There are also several treatments taken by mouth, which are mainly used when topical treatments have failed or when there is a large amount of skin affected:

  • Methotrexate is the most commonly prescribed oral treatment for psoriasis. It is given weekly as a tablet and works by suppressing and modulating the immune system. It is also available as an injection. Methotrexate can be useful in both psoriasis of the skin and joints.
  • Acitretin is a type of vitamin A, which works by slowing down how fast the skin replaces itself, which reduces thickness and scale. Acitretin is sometimes used in combination with phototherapy (ultraviolet light therapy). Acitretin can cause birth defects and hence is not used in women of child-bearing age.
  • Cyclosporin is a medication which suppresses the immune system and is used for short periods of time for severe psoriasis.
Biologics

Biologics are the most recently developed treatments for psoriasis. These treatments are given as injections, which can be self-administered, at specified intervals.
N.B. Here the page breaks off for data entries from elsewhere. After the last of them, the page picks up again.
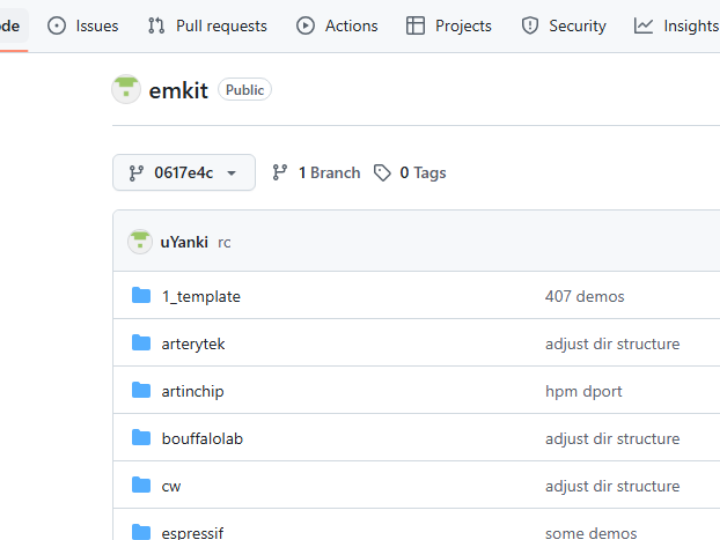Viewport: 720px width, 540px height.
Task: Switch to the Pull requests tab
Action: [208, 26]
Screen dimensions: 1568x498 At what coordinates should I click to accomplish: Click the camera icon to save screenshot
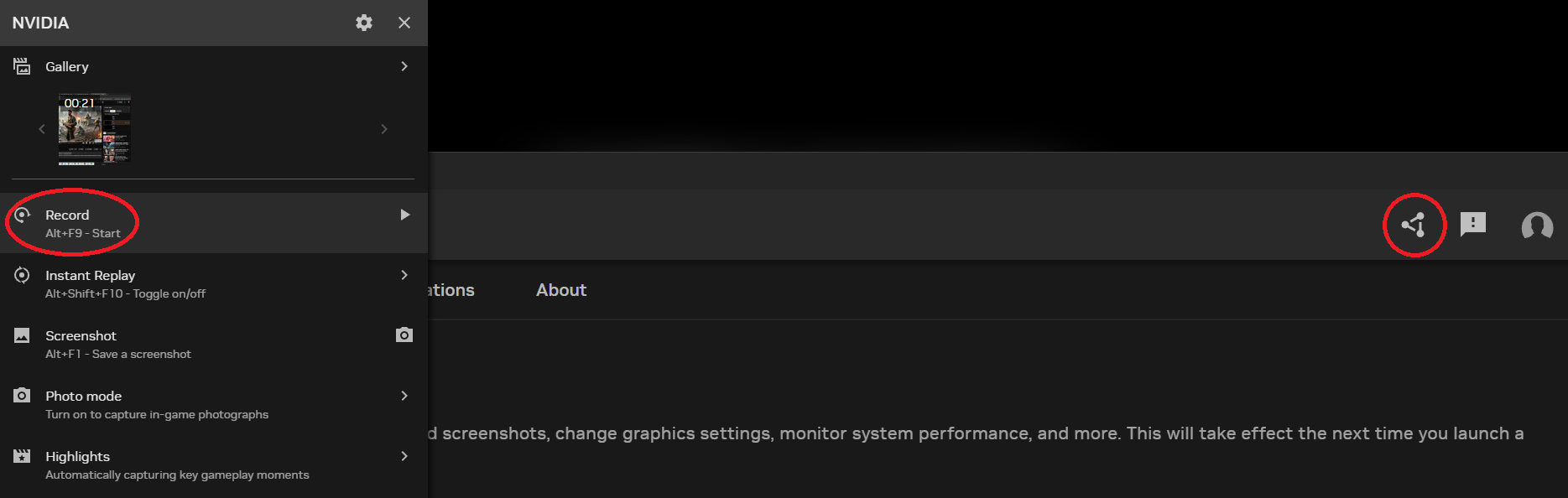pyautogui.click(x=404, y=335)
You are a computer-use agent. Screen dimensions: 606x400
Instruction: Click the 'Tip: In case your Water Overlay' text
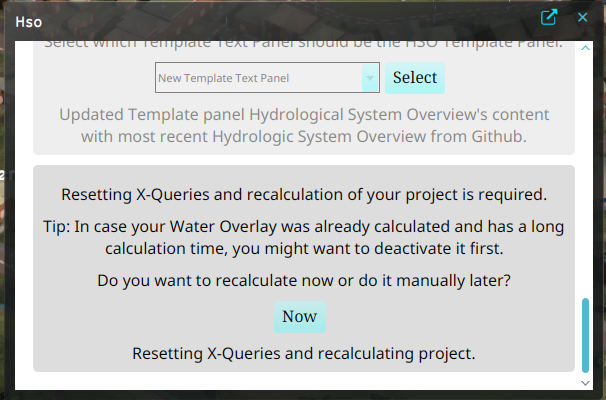tap(303, 227)
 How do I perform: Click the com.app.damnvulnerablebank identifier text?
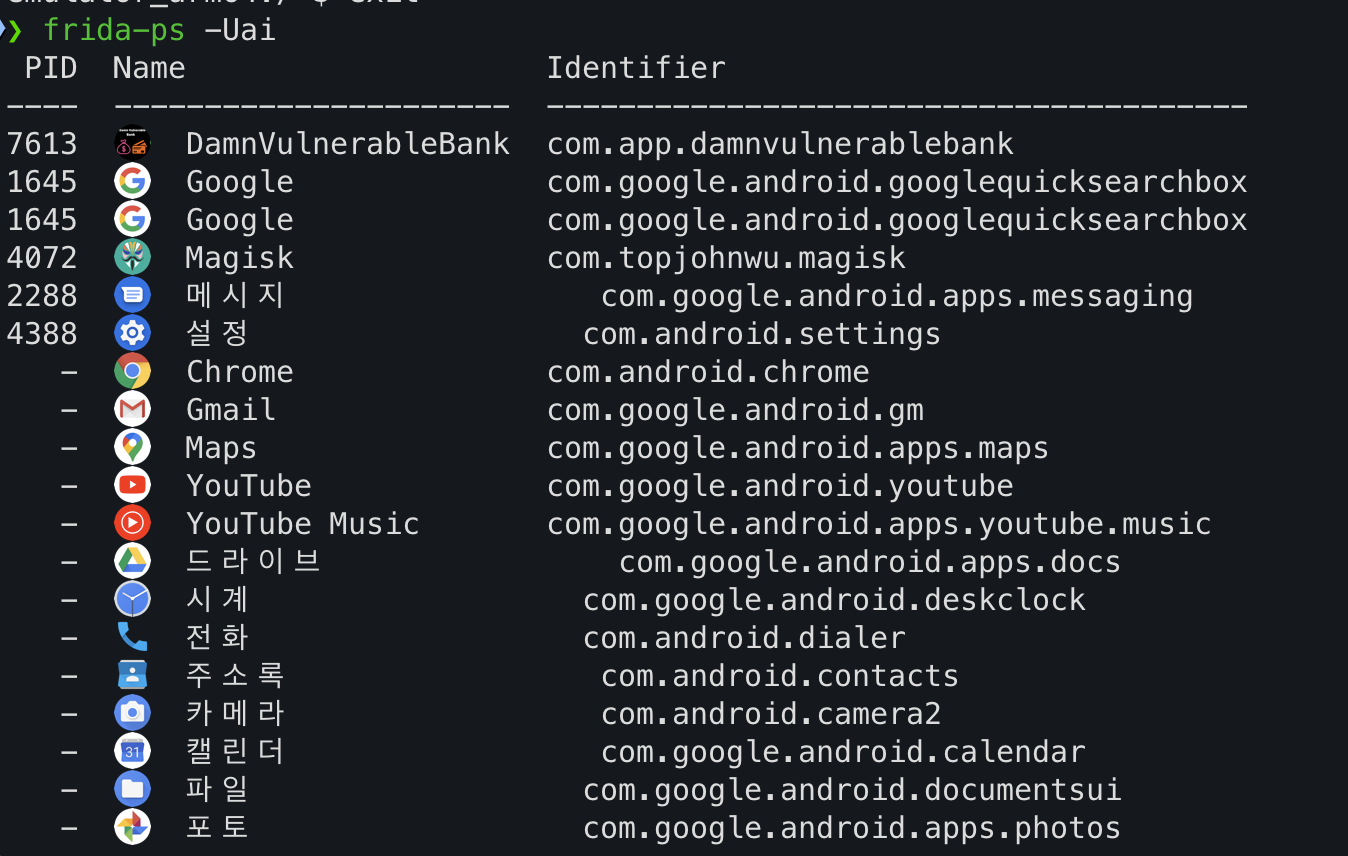(x=780, y=144)
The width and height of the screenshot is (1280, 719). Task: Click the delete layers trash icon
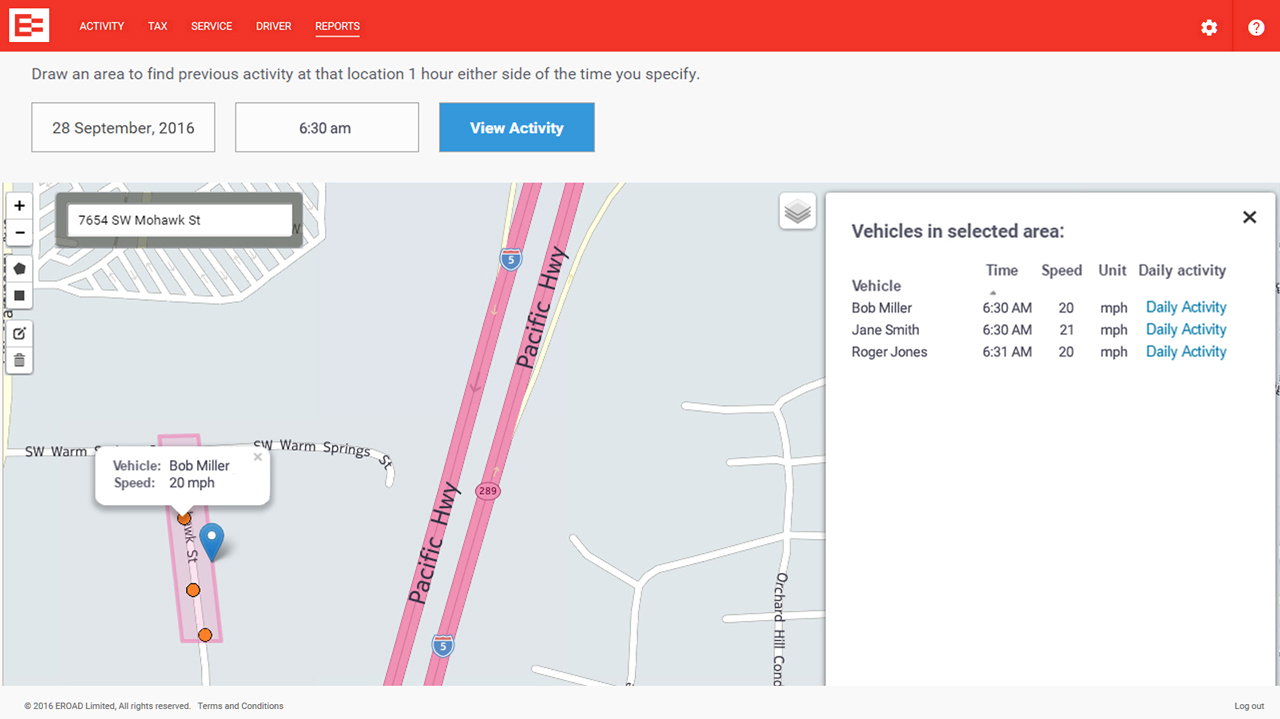[x=19, y=360]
Biologic treatments work by blocking specific pathways of the immune system in a targeted way. Biologic treatments are often very effective in treating psoriasis, however, they are not curative and are long-term, ongoing treatments.

Because they are newer treatments, some of the effects of long term treatment are still being studied, and they are only used where other treatments have failed. Medicare Australia has strict criteria that must be met before biologics can be prescribed by a dermatologist.